START Document text

Today, America and the world confront an unprecedented pandemic, one that has left us in an uncertain and frightening new world. The poor and the marginalized have been disproportionately affected. They are being hospitalized and dying in frightening numbers. It is an eerie echo of an earlier moment in our history, when AIDS first erupted.

Then, as now, among those most severely affected were America’s poor minority communities. Unlike today, however, HIV/AIDS had an enormous impact on minority children. Though much of the medical community shied away from the crisis early on, one man met the moment with brilliance and compassion: Dr. James Oleske.

Oleske, then a young immunologist and infectious disease specialist in Newark, was an unlikely hero. As a child he was kicked out of Catholic School and nearly flunked out of college. He was admitted to medical school purely by mistake.

Never a man to find an easy path through life, Oleske’s stubborn independence paid off in confronting the greatest plague of the 20th century.

In the early 1980s, Oleske began to see babies in Newark that he insisted were getting the still new and unknown disease appearing in gay men and drug users. Almost every established authority in the field told him that it was medically impossible. His mentor thought he was crazy; the press labeled him an alarmist and an incompetent. Yet, Dr. Oleske’s refusal to back down led to his discovery of HIV/AIDS in children and his leading role in combatting childhood AIDS in America and the world.

"Don Quixote in Newark" is his story and the story of the all-but forgotten childhood AIDS epidemic in America. It is one with new relevance in the midst of our present moment.

END Document text
START Data section

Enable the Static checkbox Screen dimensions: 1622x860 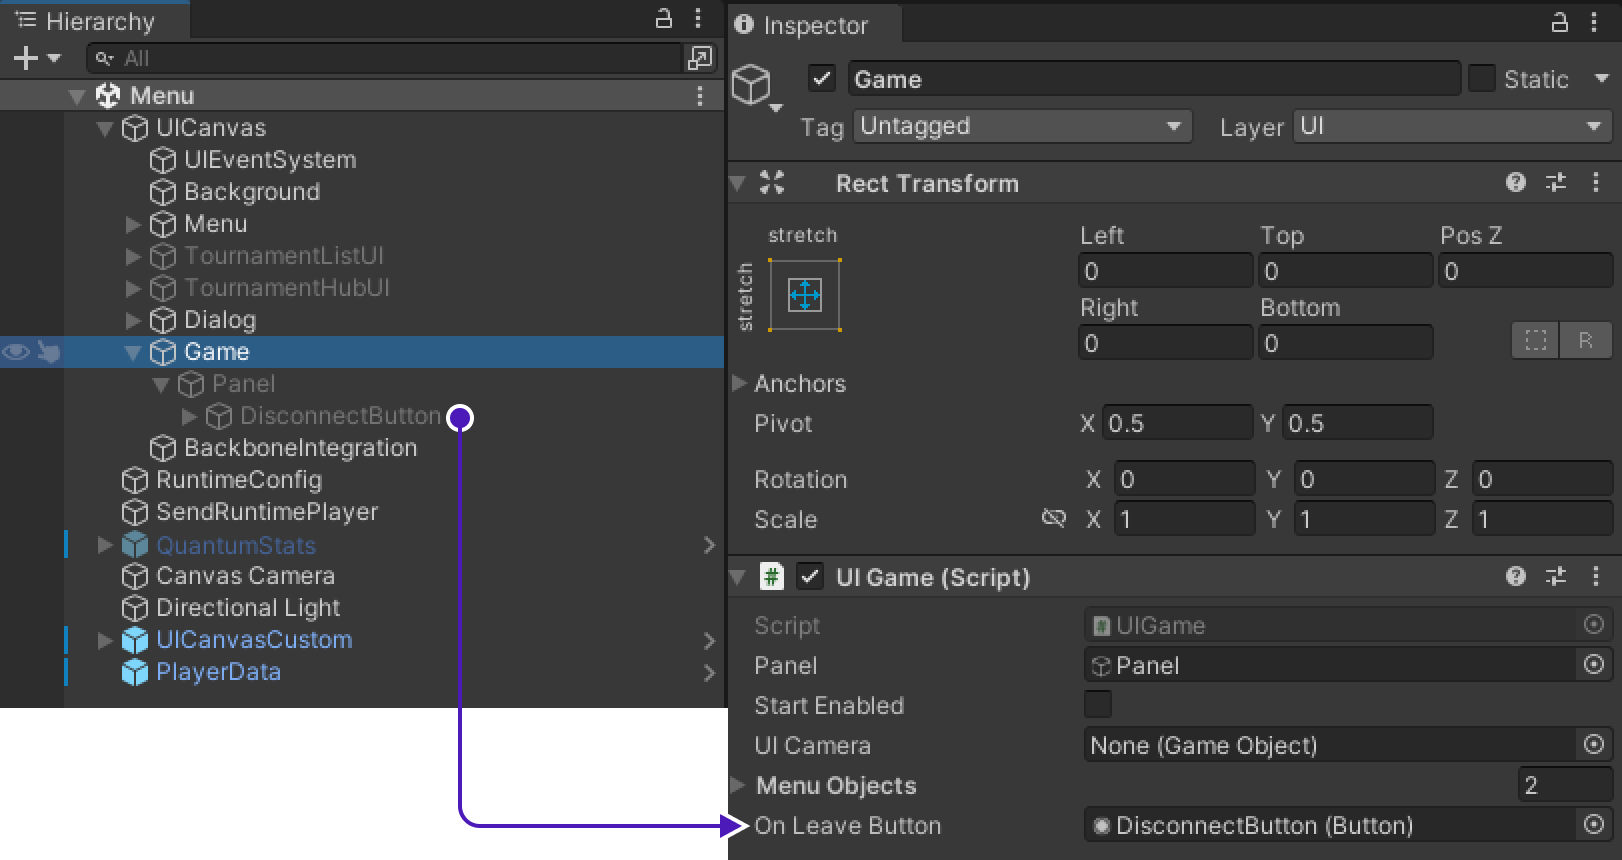click(x=1481, y=79)
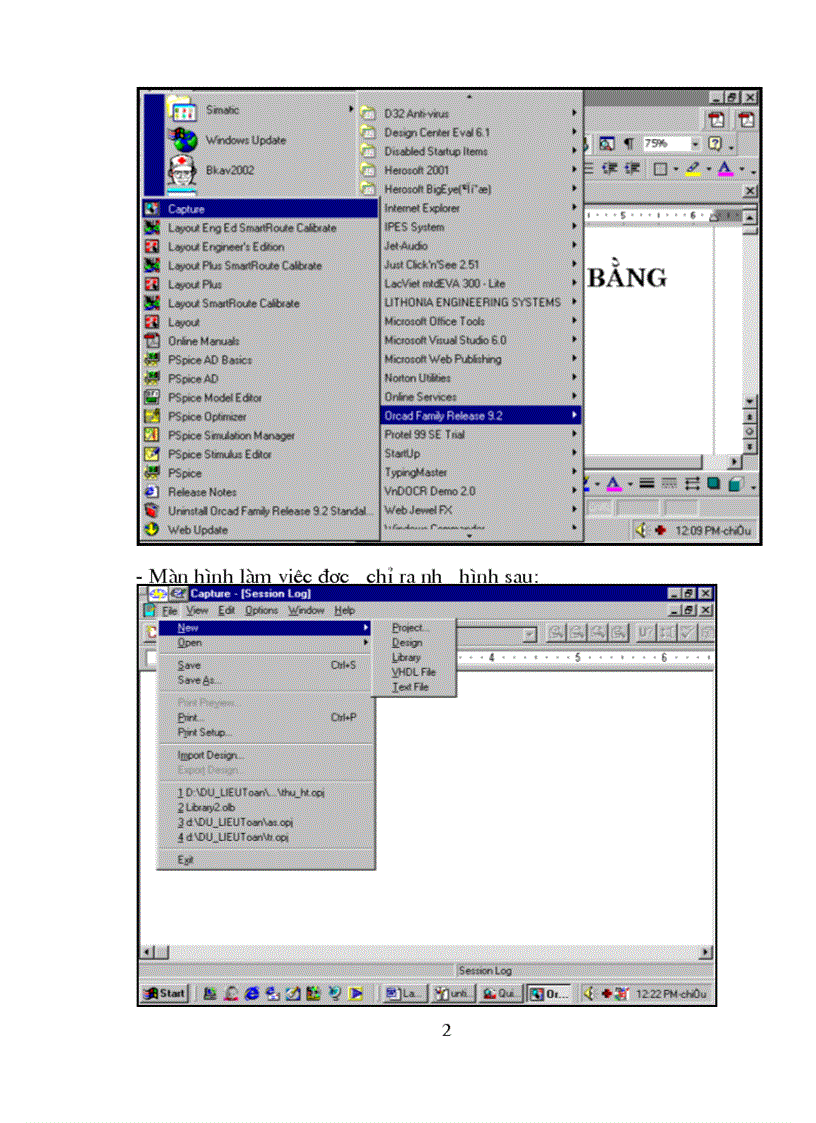Toggle paragraph marks with the ¶ button

point(628,143)
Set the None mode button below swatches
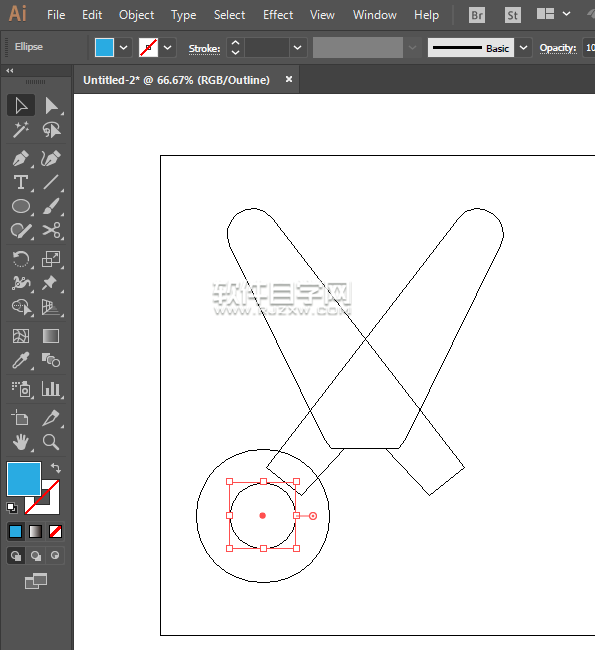The width and height of the screenshot is (595, 650). click(55, 531)
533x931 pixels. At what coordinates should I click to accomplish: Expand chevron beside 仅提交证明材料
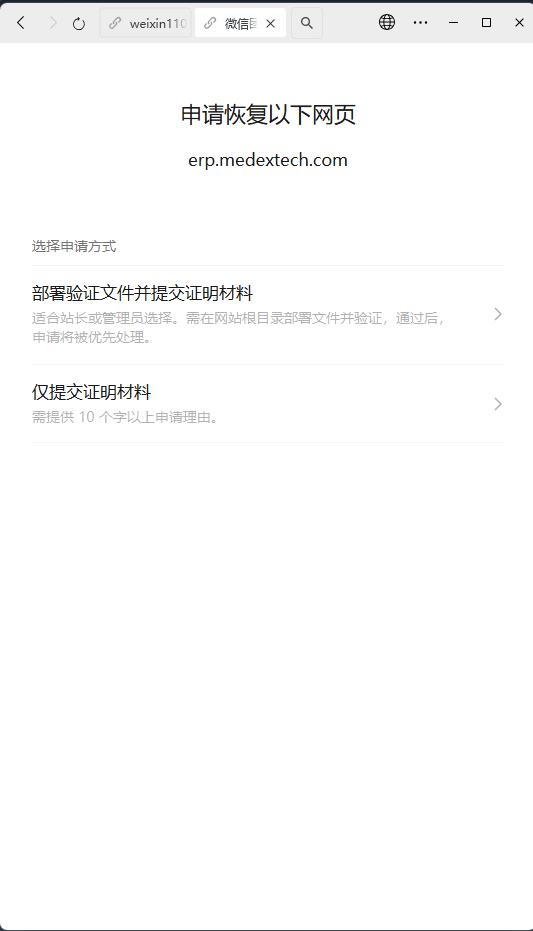pos(498,404)
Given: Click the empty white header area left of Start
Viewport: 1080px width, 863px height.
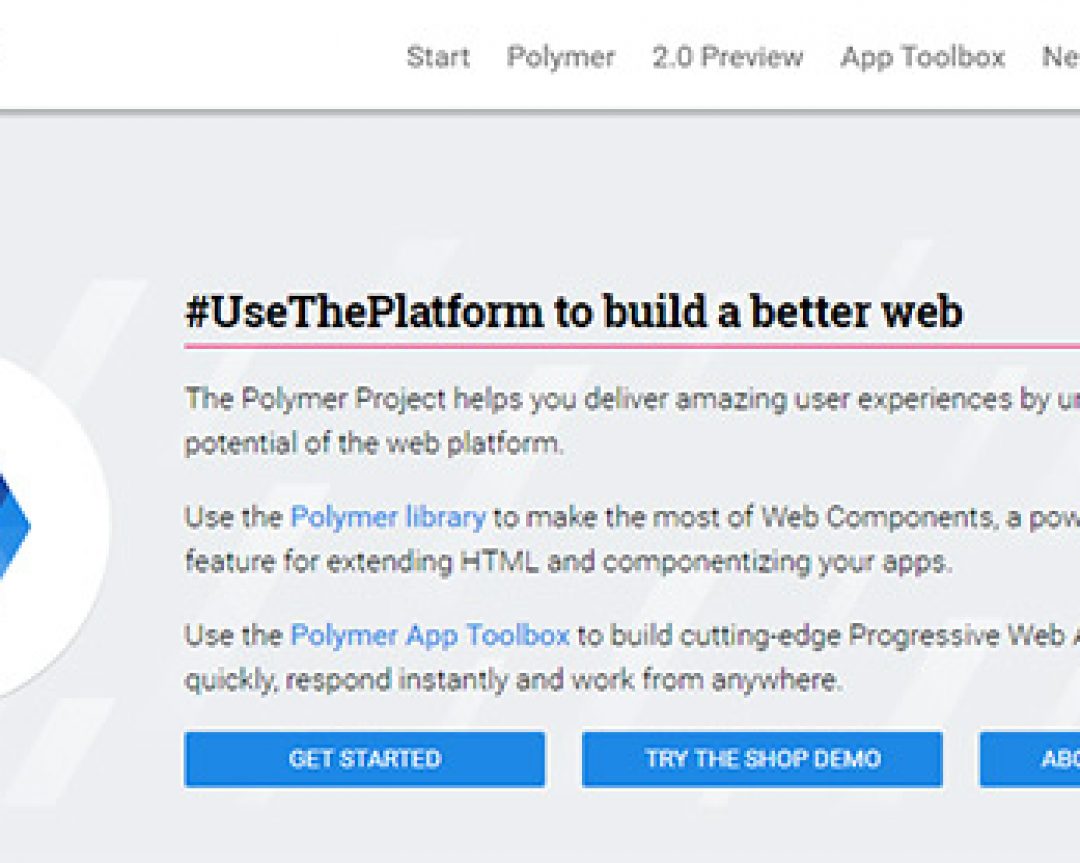Looking at the screenshot, I should 200,55.
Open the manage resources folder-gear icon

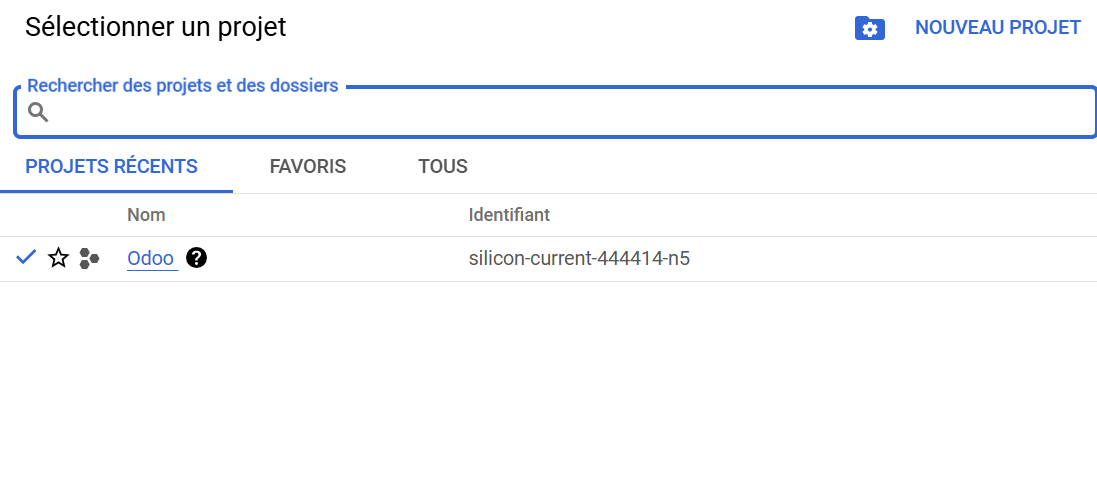pyautogui.click(x=870, y=28)
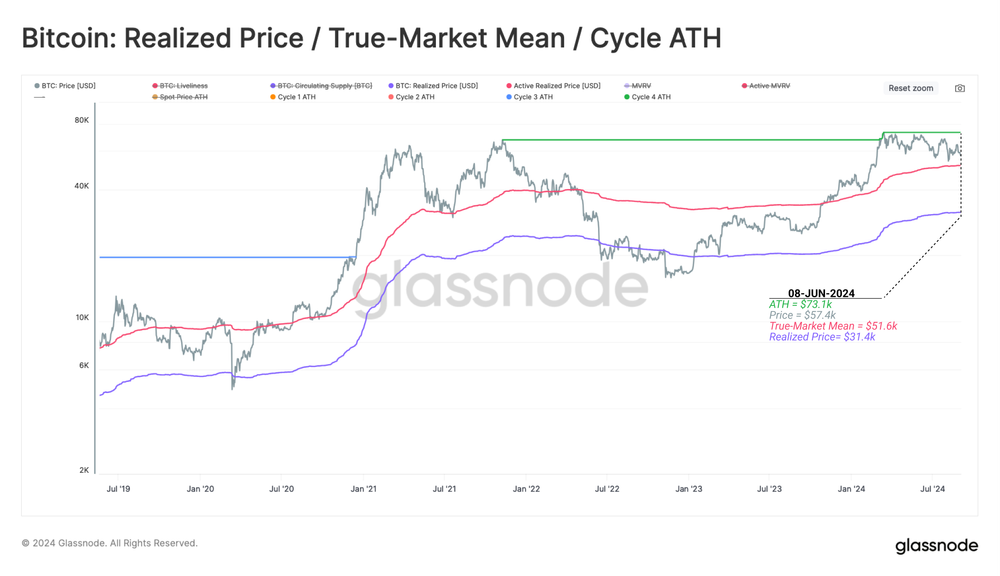Screen dimensions: 1000x576
Task: Show the MVRV series
Action: [x=638, y=85]
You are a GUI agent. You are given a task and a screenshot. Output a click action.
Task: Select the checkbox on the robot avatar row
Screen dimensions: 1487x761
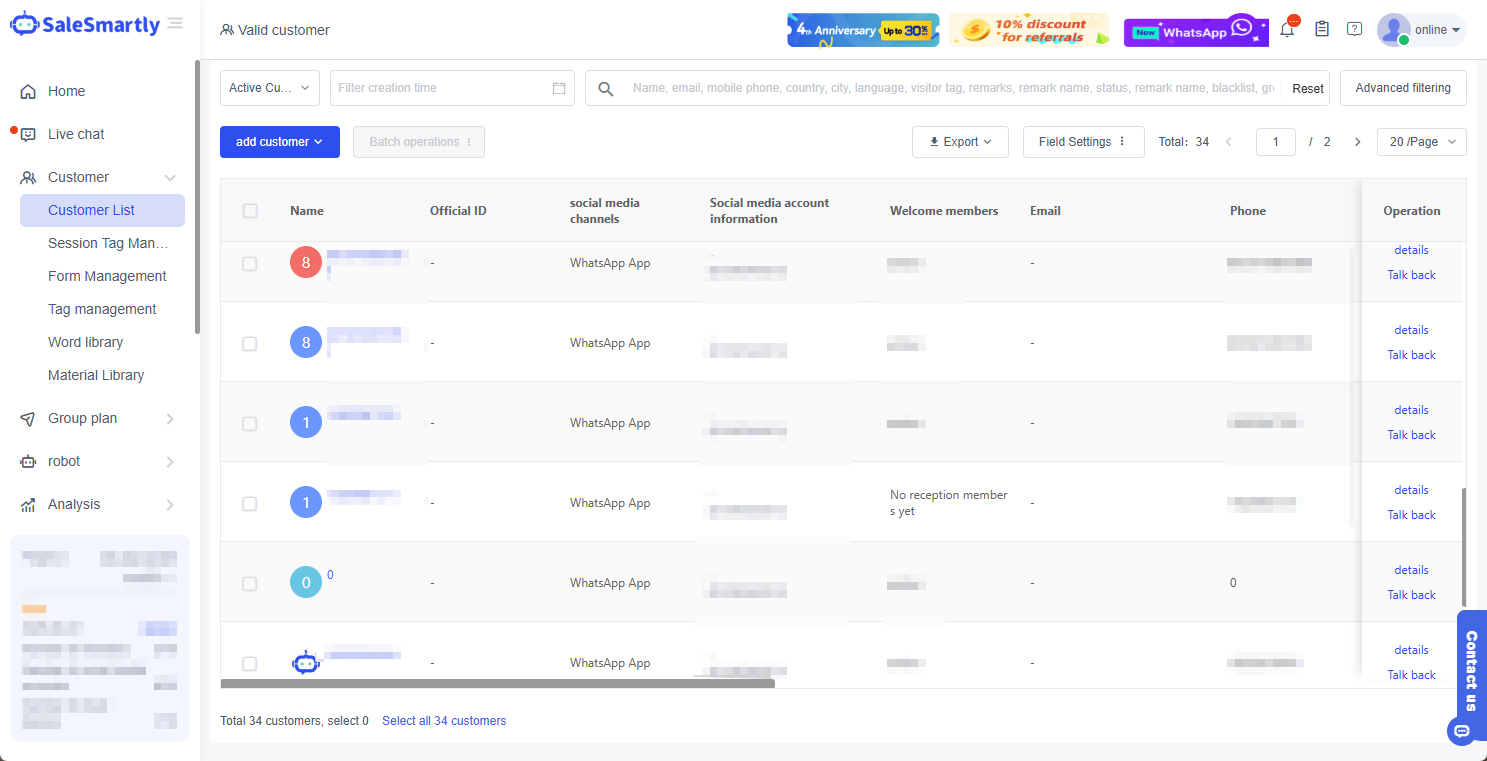250,663
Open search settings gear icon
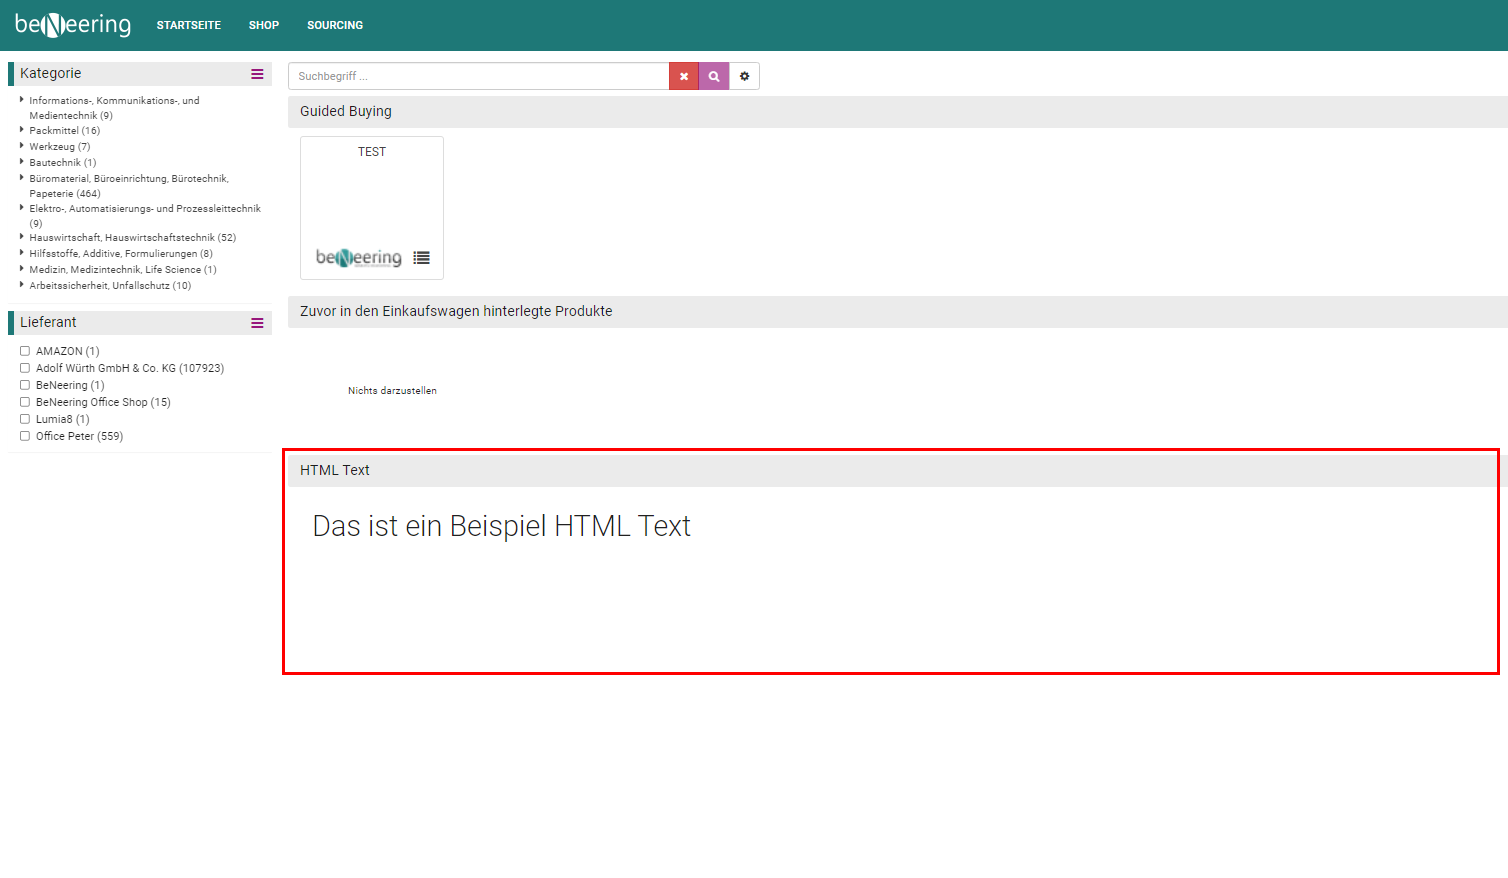The image size is (1508, 878). pos(744,76)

END Data section

In the passage about Dr. James Oleske, retype the text word for word, starting with "Never a man" and going on through "and the world.".

* _Answer to the problem_:
Never a man to find an easy path through life, Oleske’s stubborn independence paid off in confronting the greatest plague of the 20th century.

In the early 1980s, Oleske began to see babies in Newark that he insisted were getting the still new and unknown disease appearing in gay men and drug users. Almost every established authority in the field told him that it was medically impossible. His mentor thought he was crazy; the press labeled him an alarmist and an incompetent. Yet, Dr. Oleske’s refusal to back down led to his discovery of HIV/AIDS in children and his leading role in combatting childhood AIDS in America and the world.